# Set task
Copy the lines of the listing below verbatim, starting at the line that contains "Enable channel 2" and ending after the line that contains "[x=53, y=69]".

━━━━━ Data provided

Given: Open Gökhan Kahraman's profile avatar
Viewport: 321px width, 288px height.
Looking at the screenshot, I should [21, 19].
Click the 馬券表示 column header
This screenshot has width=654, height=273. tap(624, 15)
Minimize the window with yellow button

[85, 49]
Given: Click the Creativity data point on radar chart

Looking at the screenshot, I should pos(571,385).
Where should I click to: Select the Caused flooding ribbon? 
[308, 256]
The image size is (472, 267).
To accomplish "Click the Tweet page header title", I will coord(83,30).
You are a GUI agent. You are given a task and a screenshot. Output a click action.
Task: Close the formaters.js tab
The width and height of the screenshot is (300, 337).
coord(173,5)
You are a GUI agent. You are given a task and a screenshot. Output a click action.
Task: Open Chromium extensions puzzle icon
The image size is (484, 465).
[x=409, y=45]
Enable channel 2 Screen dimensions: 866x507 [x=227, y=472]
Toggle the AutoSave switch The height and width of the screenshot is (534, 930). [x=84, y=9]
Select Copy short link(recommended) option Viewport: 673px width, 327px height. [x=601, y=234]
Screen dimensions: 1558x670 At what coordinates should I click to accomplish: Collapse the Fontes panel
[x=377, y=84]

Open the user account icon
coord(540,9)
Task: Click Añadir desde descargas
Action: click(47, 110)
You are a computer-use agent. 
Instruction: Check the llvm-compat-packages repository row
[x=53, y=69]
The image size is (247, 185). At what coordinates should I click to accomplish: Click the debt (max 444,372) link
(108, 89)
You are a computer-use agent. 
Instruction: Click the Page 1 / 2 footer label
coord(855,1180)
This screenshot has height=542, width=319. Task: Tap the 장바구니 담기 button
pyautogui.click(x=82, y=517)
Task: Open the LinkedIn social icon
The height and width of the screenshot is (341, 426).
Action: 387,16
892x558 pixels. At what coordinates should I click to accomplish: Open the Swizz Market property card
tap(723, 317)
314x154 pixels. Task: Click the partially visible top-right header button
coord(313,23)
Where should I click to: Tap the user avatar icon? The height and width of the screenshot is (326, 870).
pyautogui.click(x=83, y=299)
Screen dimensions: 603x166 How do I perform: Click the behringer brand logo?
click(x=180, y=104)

━━━━━━━━━━

# Exercise solution
Enable channel 2 Screen dimensions: 866x507 [x=227, y=472]
Toggle the AutoSave switch The height and width of the screenshot is (534, 930). [x=84, y=9]
Select Copy short link(recommended) option Viewport: 673px width, 327px height. [x=601, y=234]
Screen dimensions: 1558x670 At what coordinates should I click to accomplish: Collapse the Fontes panel
[x=377, y=84]

Open the user account icon
coord(540,9)
Task: Click Añadir desde descargas
Action: click(47, 110)
You are a computer-use agent. 
Instruction: Check the llvm-compat-packages repository row
[x=53, y=69]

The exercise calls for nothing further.